If you spend any time in your local electronics store, I'm sure you've seen them. Those new movies with the blue packaging. You've probably asked yourself, What is Blu-ray? Blu-ray (blu ray, Blu-ray Disc or BD) is one of two high-definition optical disc formats that until recently were competing to replace the DVD. The other was HD-DVD. That competition was ended with the announcement on February 19, 2008, that Toshiba, the main developer of the HD-DVD was halting all production and development of that format, leaving Blu-ray as the sole heir to the CD and DVD legacy.


How Blu-ray Works


Both the Blu-ray and HD-DVD technologies use a blue laser, hence the name Blu-ray. Both were intended to replace the DVD in the new world of high-definition video, hence the competitor's name HD-DVD. Blue lasers have a much smaller wavelength than red lasers (meaning the beam is thinner). This allows more data to be crammed into the same amount of space. Both formats' discs share exactly the same dimensions as a standard CD and DVD. But because of the smaller beam of light, they carry far more data.

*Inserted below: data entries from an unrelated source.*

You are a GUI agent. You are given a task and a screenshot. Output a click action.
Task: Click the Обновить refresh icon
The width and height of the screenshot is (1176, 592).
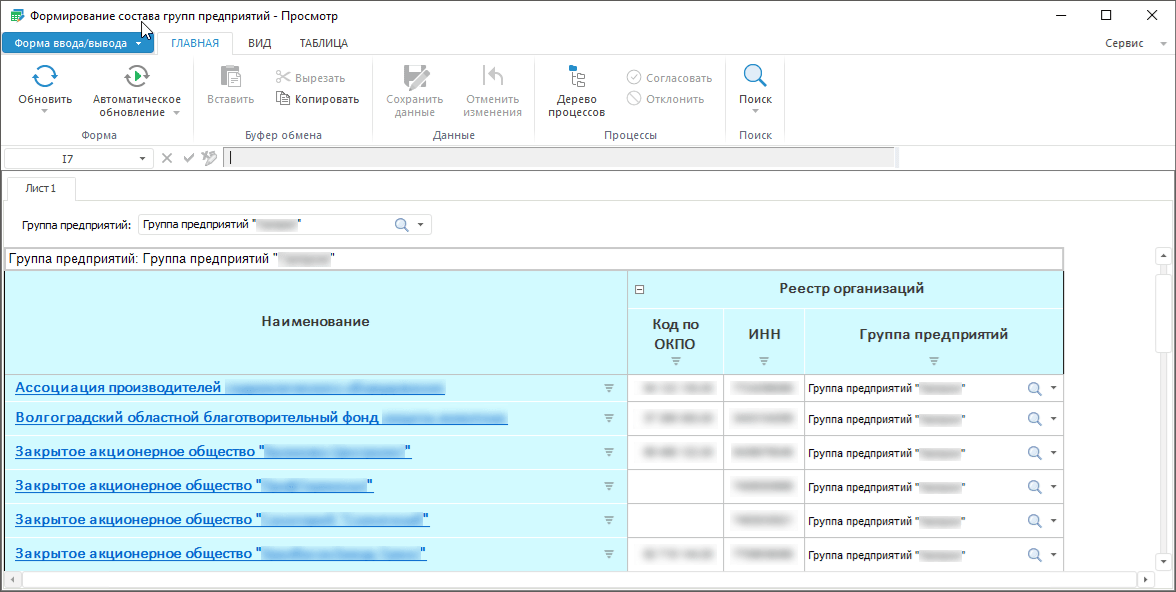tap(45, 76)
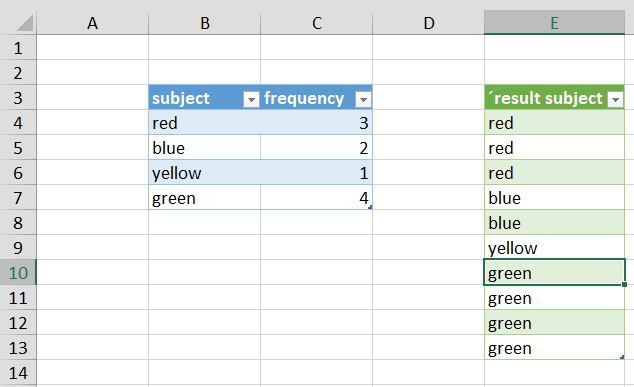
Task: Select row 3 header
Action: [x=18, y=98]
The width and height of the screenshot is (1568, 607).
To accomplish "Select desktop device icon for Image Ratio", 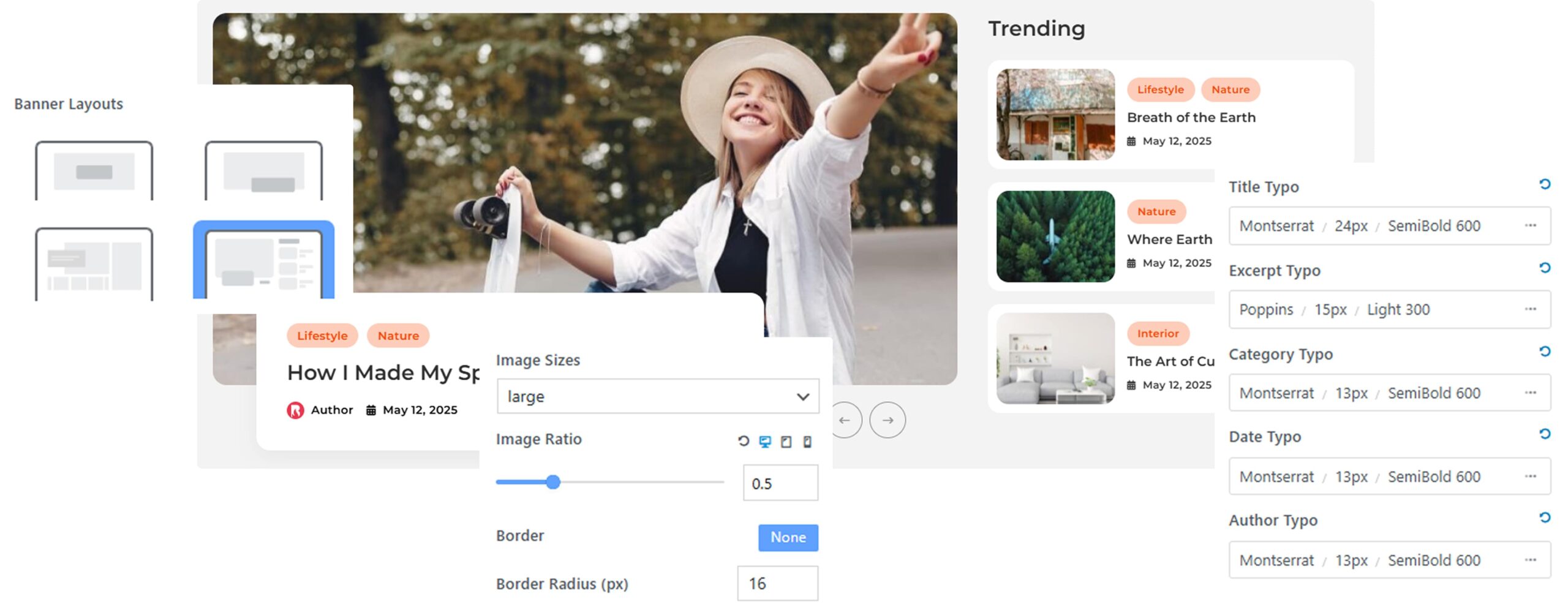I will 764,442.
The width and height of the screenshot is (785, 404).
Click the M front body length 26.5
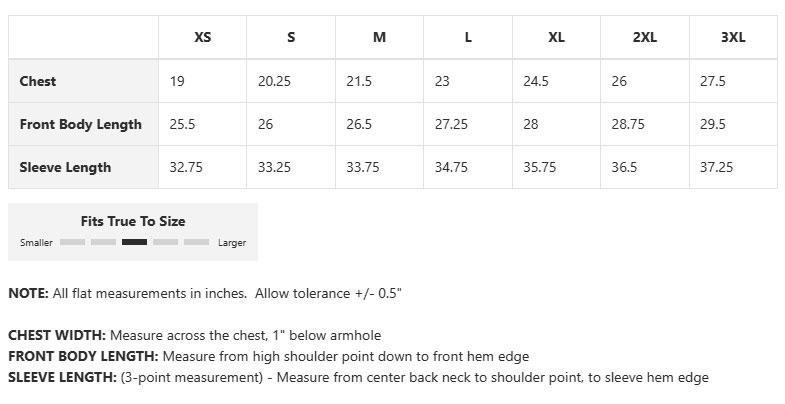tap(359, 125)
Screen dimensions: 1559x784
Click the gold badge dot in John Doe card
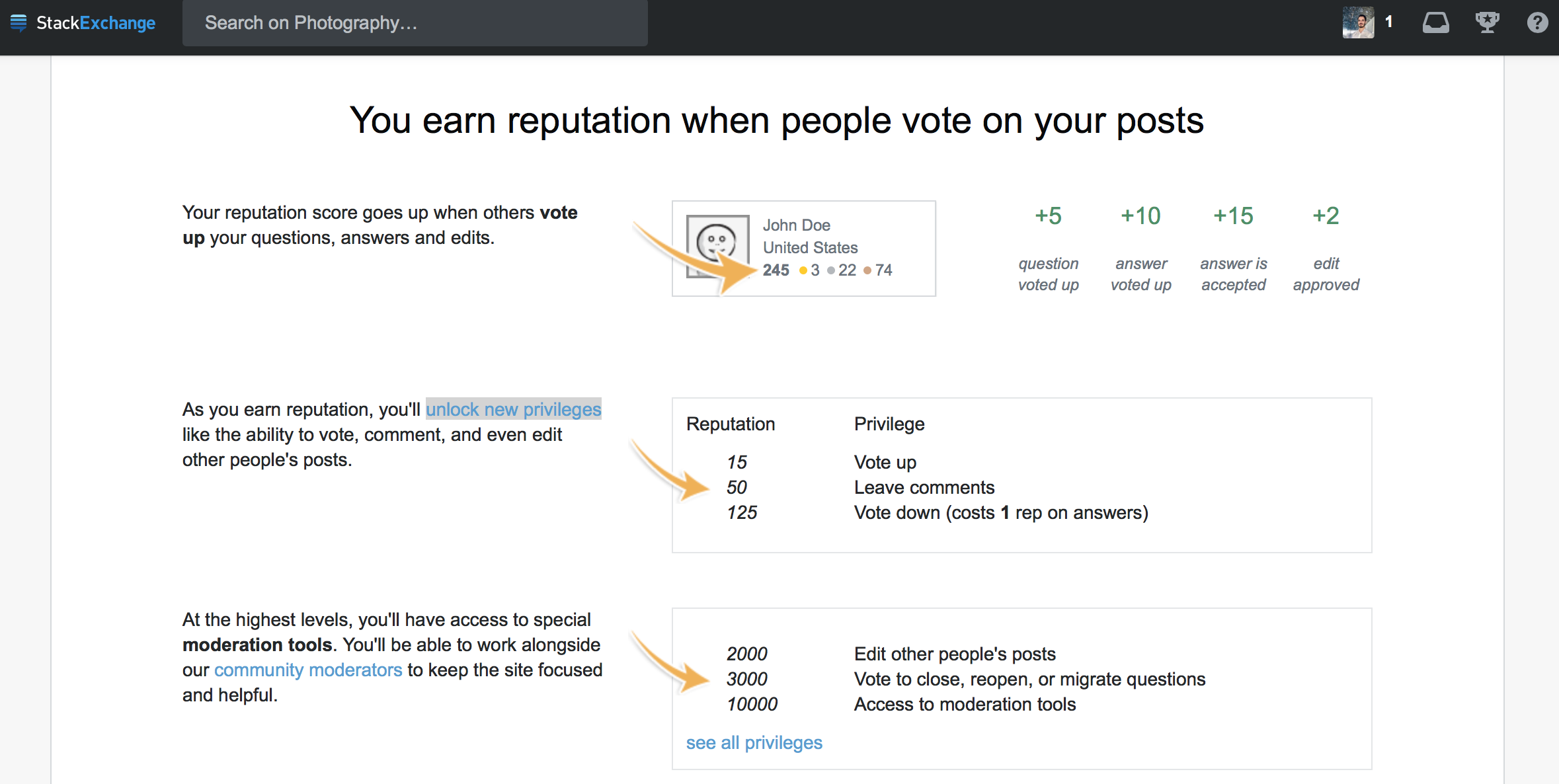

CD's peaked in size (in terms of data storage) at around 700 megs (MB, MegaBytes). DVD's improved on this considerably with up to 4.7 gigs (GigaBytes, GB, or 4,700 megs) on a single-layer disc, and up to 8.54 gigs on a dual-layer disc. By comparison, the HD-DVD held 15 gigs (single layer) or 30 gigs (dual layer) and the Blu-ray holds 25 gigs (single layer) or 50 gigs (dual layer).


Watching Movies


The number of American movie titles available on Blu-ray was approaching 500 in February 2008. With the last few studios who were loyal to HD-DVD switching over, that number is sure to skyrocket. There is some speculation within the industry that Blu-ray will only enjoy its victory over HD-DVD for a short period of time and that online downloads will completely replace it. But this is unlikely. While online downloads are growing in popularity, there will always be those like myself who want something physical for their purchase, and it's pretty tough fitting a digital download into nice packaging that you can place on a shelf.


With HD-DVD out of the way, look for Blu-ray to explode in popularity in the next two years and most likely completely replace the DVD within five.


Of course, just as with DVD's, the Blu-ray disc's original purpose seems entirely related to movies. But just as with DVD's once the format is established, you'll begin seeing Blu-ray players and eventually Blu-ray burners in home computers for data storage.